A survey to determine eligible families was launched in 2020.
This is complete and residents are already availing of the scheme which has an element of portability.
Once registered, citizens can avail it in any empanelled hospital in India.
The Ujjwala scheme for providing subsidised gas cylinders and stoves, which has proved such a hit in the rest of India, is also available -- not just to Jammu but also to the Valley and areas torn by insurgency.
In fact, vigilant citizens have themselves reported subsidy violations by gas agencies and a host of raids have led to cases against some of them after it was found the subsidised cylinders were being diverted to commercial establishments.
“The short point of all this is that we have rolled out many schemes that applied to J&K even earlier but were simply not available to citizens. We want to leverage the gains of all these schemes,” said an administration official.
But nothing in J&K is ever as simple as it looks.
Residents are always fearful that if they accept New Delhi's support, especially in areas like Sopore and Baramulla, they are likely to fall foul of Pakistan-funded insurgents.

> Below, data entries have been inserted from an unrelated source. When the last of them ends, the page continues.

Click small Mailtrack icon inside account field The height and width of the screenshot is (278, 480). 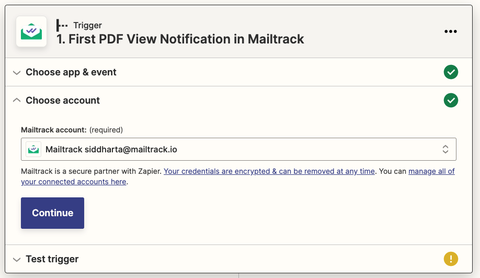pyautogui.click(x=33, y=149)
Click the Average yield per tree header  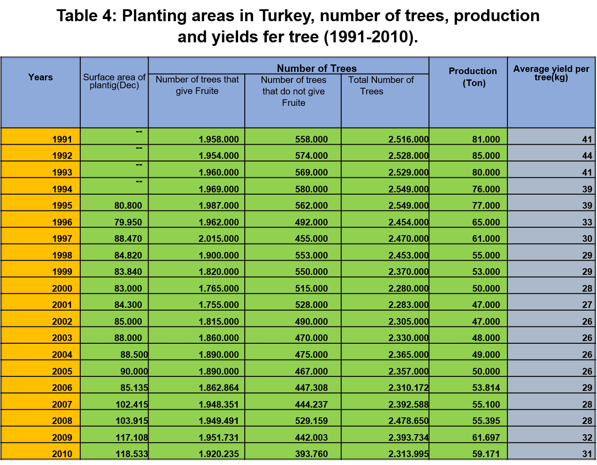click(x=551, y=73)
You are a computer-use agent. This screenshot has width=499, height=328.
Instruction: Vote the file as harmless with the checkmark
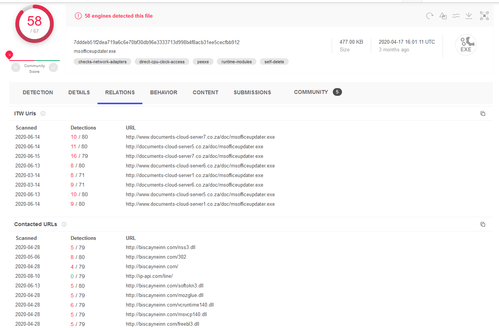coord(53,67)
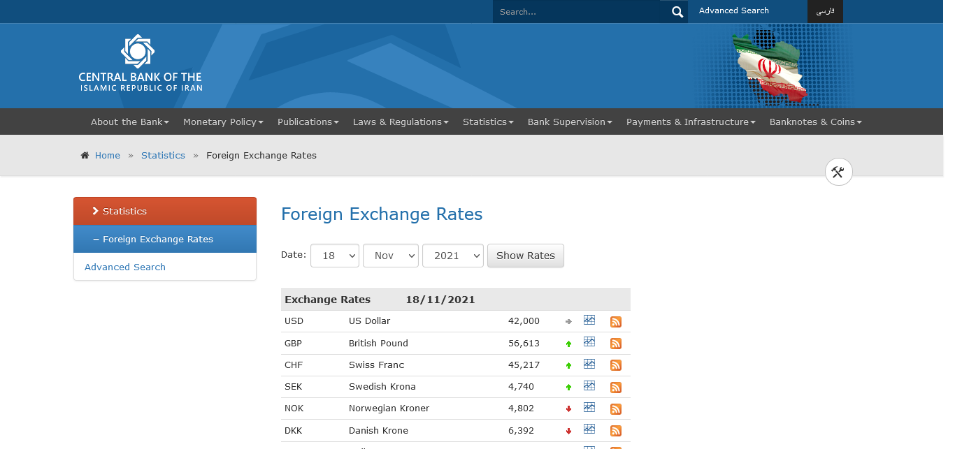This screenshot has width=955, height=449.
Task: View the Swiss Franc chart icon
Action: tap(589, 364)
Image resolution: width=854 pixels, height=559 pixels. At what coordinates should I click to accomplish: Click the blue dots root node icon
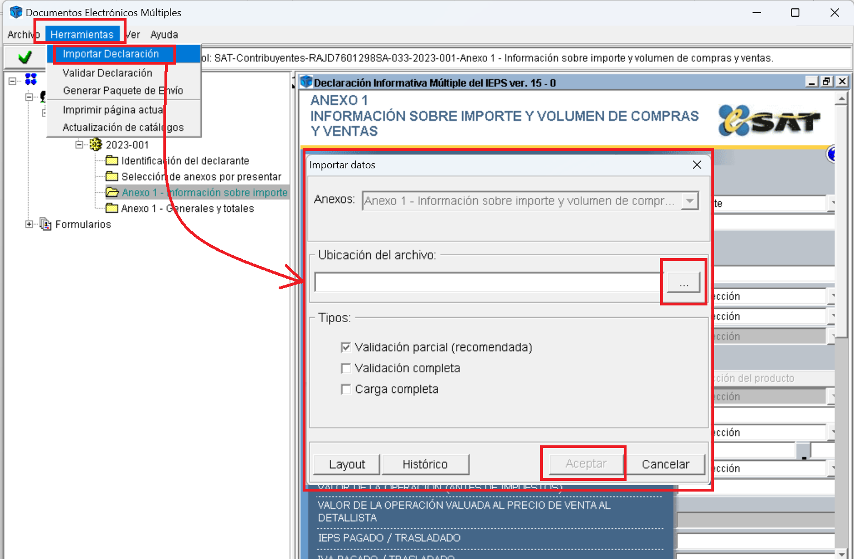coord(31,79)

This can be over something as basic as a scheme for gas cylinders; or concerns that delimitation will alter the demographic profile of the region, and must be resisted.

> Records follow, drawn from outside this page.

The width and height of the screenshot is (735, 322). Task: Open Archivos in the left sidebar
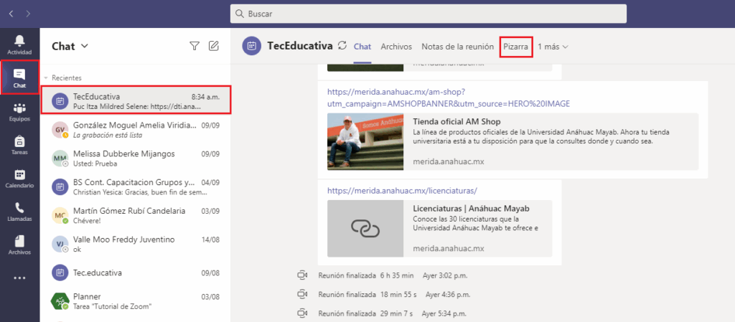pyautogui.click(x=19, y=245)
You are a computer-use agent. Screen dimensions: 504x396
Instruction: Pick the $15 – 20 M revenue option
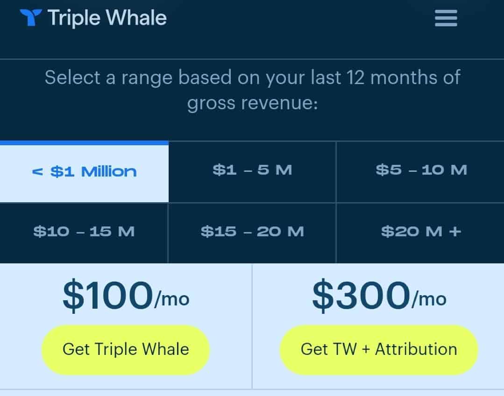252,232
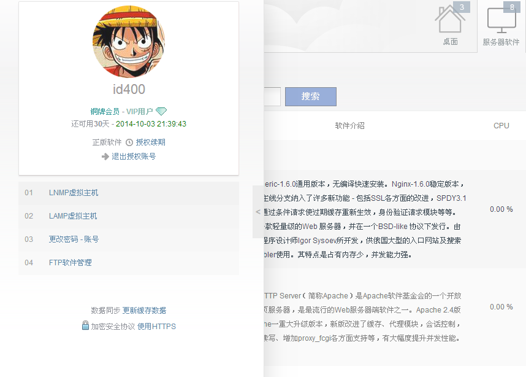Open the 桌面 home icon

tap(450, 20)
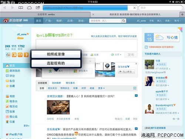Click the 发布 publish button
185x139 pixels.
click(x=131, y=55)
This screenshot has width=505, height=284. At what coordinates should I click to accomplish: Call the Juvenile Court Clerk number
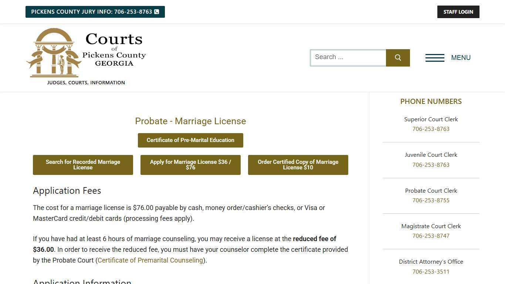[x=431, y=165]
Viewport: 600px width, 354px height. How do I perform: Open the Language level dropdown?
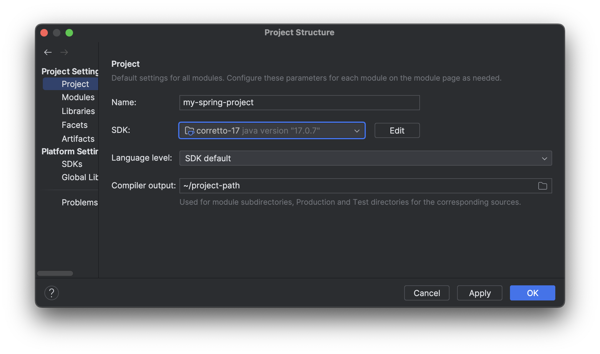point(365,158)
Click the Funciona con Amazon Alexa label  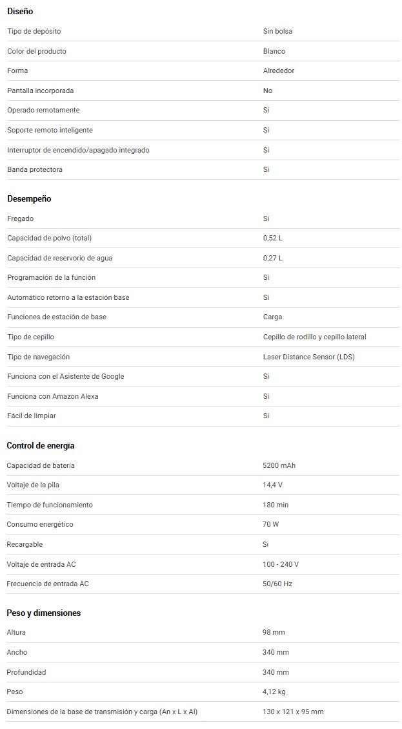(53, 396)
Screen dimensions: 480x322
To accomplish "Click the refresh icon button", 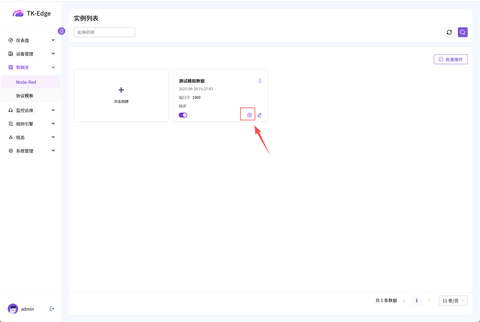I will point(449,32).
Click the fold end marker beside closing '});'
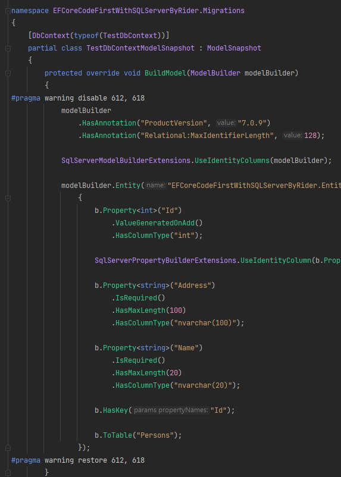 8,448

“The delimitation exercise will be carried out with complete honesty. The intention is not to change the character of the state,” another source said.

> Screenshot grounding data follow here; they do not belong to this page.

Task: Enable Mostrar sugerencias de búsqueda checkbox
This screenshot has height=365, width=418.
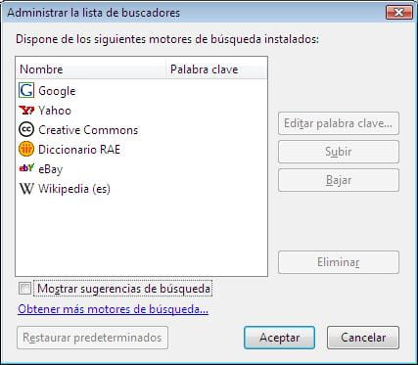Action: tap(25, 289)
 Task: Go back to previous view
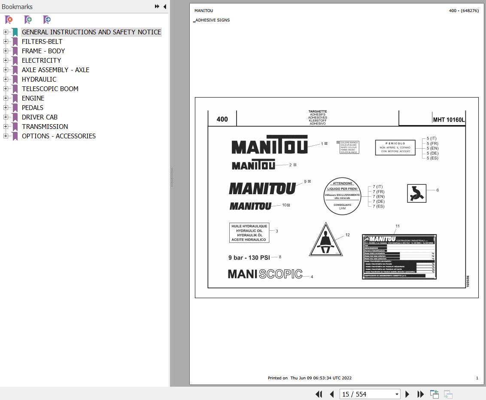pyautogui.click(x=434, y=394)

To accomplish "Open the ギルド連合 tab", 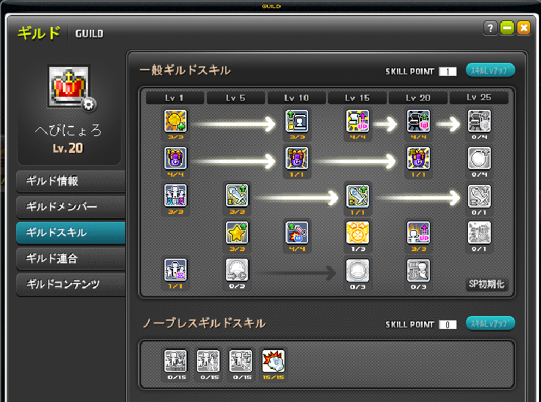I will click(x=70, y=258).
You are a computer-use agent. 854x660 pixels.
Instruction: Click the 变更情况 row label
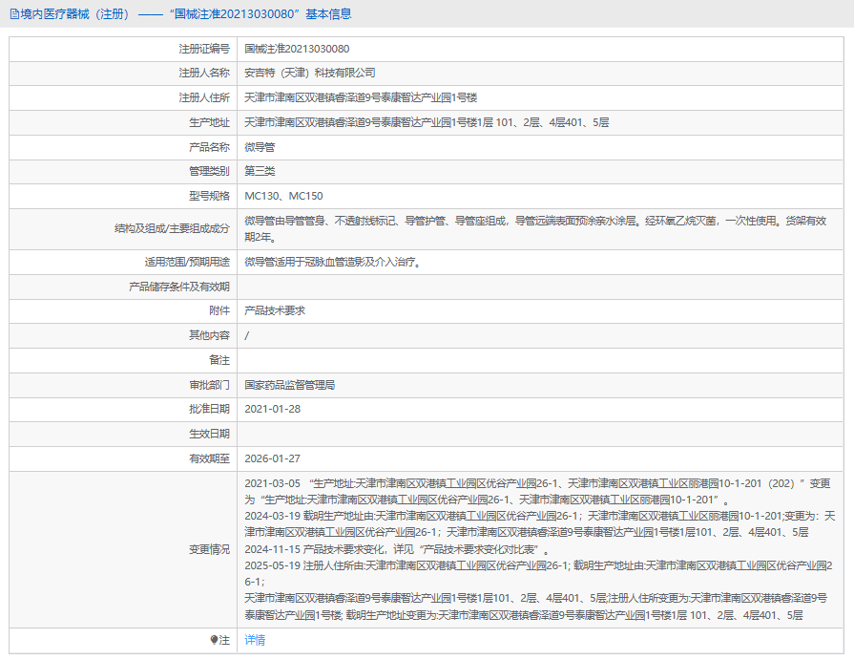pyautogui.click(x=209, y=549)
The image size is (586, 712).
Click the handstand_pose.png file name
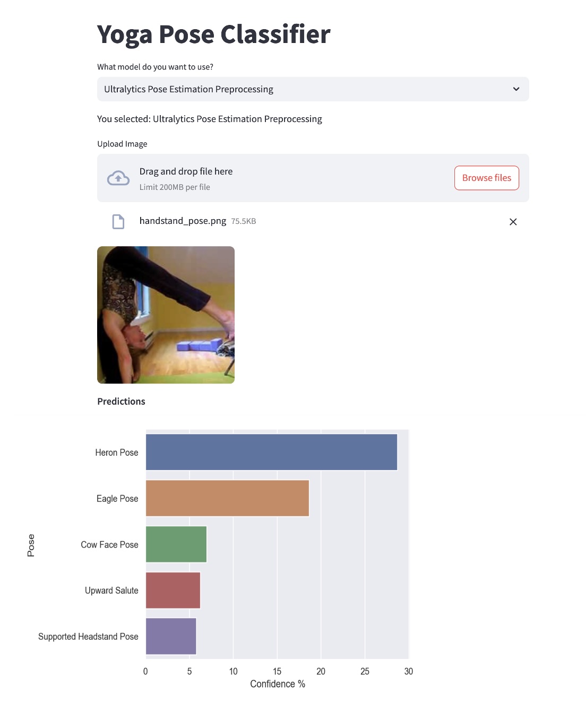pos(183,221)
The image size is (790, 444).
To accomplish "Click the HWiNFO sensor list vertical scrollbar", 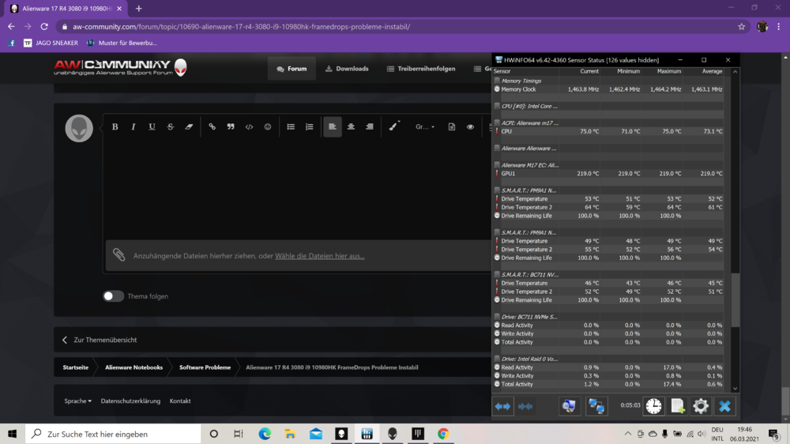I will [x=735, y=300].
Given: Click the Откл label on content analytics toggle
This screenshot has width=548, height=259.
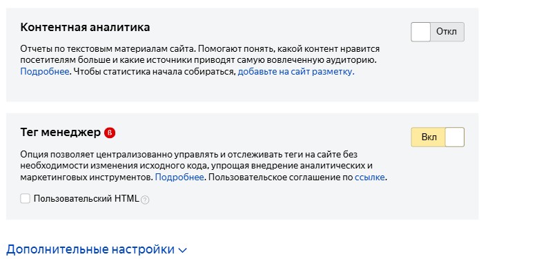Looking at the screenshot, I should [x=447, y=32].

Sources also say that security forces are now confident that 200 or so insurgents can be limited to a small geographical area and eventually, captured. “This fear of Pakistan has to go.”
The administration has another compulsion: It wants to consolidate its gains and act fast while Pakistan has its eyes on other issues.
Kashmir is low down on Pakistan’s list of concerns right now, which is topped by the imminent pullout of United States forces from Afghanistan in September, the formation of a government dominated by the Taliban and the resultant geopolitical upheaval this will cause in Pakistan.
Its second-biggest concern is the action of the Financial Action Task Force that can put a further squeeze on foreign investments in the country.
“There is no realistic expectation here that India will roll back the status of Kashmir,” says Kamal Siddiqi, director of the Centre for Excellence in Journalism at the Institute of Business Administration in Karachi.
On the list of Pakistan’s top 10 geopolitical priorities, Kashmir would be at number 4.
With all this, the J&K administration believes it's time that it sent a signal to political forces in the Valley, as well as Jammu that the Centre is not going to stick to rigid positions.
It wants to give a route to political parties to use this flexibility to return to mainstream politics without losing face.
“But this should not be interpreted as weakness on our part. We’re clear: It is one flag, one market, one India,” an official said.